Task description:
Only the lines below between the ones containing "Catering (92, 1067)" and "[Rss] (1136, 35)", inclusive, are to be reproduced, each exactly as it stands.

── Data to examine ──

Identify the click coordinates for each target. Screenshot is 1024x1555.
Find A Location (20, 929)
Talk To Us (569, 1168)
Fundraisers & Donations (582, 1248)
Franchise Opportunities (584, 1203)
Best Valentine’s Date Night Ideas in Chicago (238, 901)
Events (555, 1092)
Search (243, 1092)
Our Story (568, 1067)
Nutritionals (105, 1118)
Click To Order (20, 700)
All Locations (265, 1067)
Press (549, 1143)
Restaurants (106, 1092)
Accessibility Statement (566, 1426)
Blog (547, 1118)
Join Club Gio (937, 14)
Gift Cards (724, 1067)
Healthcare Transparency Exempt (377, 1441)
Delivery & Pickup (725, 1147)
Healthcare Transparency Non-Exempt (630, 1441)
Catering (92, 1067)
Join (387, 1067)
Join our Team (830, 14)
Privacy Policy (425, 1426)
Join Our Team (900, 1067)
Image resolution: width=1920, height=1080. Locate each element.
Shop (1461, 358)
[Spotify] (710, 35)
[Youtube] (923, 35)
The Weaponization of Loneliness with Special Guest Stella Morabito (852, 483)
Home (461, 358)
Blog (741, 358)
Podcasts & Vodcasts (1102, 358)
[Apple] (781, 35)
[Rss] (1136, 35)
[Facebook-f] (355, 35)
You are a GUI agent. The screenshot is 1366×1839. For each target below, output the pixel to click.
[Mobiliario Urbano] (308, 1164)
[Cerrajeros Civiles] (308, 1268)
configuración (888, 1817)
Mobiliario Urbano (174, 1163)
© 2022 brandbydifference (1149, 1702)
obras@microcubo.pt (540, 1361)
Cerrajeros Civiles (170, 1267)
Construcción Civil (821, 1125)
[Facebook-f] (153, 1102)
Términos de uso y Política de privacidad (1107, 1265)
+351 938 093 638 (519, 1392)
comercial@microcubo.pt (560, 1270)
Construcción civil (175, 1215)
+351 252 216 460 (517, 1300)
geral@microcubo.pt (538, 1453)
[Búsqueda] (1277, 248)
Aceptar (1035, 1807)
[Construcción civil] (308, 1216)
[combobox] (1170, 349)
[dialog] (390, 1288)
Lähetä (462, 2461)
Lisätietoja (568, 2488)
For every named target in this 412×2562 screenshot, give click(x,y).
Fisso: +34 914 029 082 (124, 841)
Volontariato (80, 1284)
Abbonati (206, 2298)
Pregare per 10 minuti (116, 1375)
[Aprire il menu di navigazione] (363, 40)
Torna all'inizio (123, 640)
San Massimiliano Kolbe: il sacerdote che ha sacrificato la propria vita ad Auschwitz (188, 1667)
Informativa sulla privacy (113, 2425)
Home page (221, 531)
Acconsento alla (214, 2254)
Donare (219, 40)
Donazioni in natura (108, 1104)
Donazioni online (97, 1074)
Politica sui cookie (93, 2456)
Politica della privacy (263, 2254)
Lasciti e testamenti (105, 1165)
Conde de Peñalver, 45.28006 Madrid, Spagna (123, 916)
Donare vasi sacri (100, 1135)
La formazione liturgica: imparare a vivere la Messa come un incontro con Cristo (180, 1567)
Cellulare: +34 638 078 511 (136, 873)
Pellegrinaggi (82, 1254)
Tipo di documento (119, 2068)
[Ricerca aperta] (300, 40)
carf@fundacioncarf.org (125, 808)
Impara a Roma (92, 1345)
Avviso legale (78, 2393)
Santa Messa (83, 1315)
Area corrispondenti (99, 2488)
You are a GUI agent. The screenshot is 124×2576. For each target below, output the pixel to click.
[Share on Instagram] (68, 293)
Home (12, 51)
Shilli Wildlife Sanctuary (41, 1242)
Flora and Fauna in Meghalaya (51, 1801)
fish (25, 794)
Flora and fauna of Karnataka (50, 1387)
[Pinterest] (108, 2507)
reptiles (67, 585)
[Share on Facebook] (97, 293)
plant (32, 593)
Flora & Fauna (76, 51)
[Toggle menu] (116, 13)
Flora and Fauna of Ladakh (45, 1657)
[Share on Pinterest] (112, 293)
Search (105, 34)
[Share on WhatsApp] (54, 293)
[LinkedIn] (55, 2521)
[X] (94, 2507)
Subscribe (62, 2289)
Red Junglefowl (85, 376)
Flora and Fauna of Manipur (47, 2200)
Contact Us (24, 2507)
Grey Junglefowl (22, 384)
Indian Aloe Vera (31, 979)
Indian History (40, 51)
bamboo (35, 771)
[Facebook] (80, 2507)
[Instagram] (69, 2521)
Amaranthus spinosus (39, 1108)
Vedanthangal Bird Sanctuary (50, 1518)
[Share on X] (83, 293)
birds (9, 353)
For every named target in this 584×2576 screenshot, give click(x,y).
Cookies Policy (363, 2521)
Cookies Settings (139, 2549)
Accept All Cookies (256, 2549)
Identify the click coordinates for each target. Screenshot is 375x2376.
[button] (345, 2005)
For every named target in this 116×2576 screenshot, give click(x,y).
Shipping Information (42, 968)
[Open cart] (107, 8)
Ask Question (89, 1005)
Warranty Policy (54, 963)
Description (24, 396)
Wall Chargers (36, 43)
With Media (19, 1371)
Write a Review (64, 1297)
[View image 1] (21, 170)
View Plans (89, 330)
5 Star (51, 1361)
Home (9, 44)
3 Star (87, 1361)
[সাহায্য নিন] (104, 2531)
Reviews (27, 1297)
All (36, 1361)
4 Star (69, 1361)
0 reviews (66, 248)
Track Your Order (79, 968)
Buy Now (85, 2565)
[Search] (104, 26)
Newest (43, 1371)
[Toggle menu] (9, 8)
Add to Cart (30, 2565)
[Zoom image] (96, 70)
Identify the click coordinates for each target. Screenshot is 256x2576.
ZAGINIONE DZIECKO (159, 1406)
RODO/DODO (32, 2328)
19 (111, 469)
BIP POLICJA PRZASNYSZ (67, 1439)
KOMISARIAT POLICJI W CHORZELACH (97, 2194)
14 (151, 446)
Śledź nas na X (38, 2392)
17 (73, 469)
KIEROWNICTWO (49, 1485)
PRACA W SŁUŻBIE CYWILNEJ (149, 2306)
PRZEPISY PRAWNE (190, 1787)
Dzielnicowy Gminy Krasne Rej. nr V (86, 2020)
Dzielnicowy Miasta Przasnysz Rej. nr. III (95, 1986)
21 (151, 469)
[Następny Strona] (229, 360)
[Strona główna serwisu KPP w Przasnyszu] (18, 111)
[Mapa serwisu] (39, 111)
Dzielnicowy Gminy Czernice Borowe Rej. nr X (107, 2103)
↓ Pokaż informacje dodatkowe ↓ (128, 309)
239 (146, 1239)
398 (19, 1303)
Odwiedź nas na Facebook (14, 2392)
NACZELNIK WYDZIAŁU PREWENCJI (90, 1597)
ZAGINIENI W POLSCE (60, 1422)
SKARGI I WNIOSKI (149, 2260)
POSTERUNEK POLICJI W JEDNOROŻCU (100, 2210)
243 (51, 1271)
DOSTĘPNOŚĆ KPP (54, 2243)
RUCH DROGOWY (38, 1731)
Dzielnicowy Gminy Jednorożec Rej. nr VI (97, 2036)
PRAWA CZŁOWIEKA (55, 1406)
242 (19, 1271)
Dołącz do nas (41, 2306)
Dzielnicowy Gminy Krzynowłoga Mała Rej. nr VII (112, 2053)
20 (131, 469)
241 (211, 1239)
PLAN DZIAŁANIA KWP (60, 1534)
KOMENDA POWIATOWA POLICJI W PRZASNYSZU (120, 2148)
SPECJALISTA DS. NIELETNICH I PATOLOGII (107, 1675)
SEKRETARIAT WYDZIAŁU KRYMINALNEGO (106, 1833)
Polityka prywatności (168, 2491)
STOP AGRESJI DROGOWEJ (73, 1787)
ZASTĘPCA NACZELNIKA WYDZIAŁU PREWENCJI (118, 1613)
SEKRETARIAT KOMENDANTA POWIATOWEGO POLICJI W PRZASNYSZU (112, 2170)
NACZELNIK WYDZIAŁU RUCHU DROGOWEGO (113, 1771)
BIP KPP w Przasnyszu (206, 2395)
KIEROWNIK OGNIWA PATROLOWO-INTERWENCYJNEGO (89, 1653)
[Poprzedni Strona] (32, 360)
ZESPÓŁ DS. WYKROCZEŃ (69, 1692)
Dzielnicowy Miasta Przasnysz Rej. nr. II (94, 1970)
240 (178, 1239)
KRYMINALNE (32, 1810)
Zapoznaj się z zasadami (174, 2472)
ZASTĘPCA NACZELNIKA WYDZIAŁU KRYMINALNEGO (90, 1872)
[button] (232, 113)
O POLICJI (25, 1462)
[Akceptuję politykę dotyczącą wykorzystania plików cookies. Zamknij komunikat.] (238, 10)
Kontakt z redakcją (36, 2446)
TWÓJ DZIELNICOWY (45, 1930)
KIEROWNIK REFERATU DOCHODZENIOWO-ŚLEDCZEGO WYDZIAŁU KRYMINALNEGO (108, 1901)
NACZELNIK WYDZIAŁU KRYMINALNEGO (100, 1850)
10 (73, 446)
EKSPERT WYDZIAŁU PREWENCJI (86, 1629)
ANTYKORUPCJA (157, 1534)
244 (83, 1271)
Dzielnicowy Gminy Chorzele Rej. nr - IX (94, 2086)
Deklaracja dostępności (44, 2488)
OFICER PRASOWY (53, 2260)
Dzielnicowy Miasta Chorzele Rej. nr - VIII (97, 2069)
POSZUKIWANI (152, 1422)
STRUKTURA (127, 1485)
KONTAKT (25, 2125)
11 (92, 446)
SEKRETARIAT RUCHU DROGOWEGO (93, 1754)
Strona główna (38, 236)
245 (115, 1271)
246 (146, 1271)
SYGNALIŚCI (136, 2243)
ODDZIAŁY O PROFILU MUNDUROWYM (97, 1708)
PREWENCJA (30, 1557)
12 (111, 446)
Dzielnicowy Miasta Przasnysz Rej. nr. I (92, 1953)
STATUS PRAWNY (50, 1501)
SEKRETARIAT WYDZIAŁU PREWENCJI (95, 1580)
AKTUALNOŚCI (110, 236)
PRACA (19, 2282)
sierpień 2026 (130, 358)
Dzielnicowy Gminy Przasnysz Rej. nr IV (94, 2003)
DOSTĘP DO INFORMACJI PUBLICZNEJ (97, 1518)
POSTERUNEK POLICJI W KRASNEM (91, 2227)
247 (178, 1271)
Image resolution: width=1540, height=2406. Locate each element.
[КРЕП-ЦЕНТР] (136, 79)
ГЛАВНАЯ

───

Problem solution:
Catering (92, 1067)
Join (387, 1067)
Join our Team (830, 14)
Privacy Policy (425, 1426)
Join Our Team (900, 1067)
Image resolution: width=1920, height=1080. Locate each element.
Shop (1461, 358)
[Spotify] (710, 35)
[Youtube] (923, 35)
The Weaponization of Loneliness with Special Guest Stella Morabito (852, 483)
Home (461, 358)
Blog (741, 358)
Podcasts & Vodcasts (1102, 358)
[Apple] (781, 35)
[Rss] (1136, 35)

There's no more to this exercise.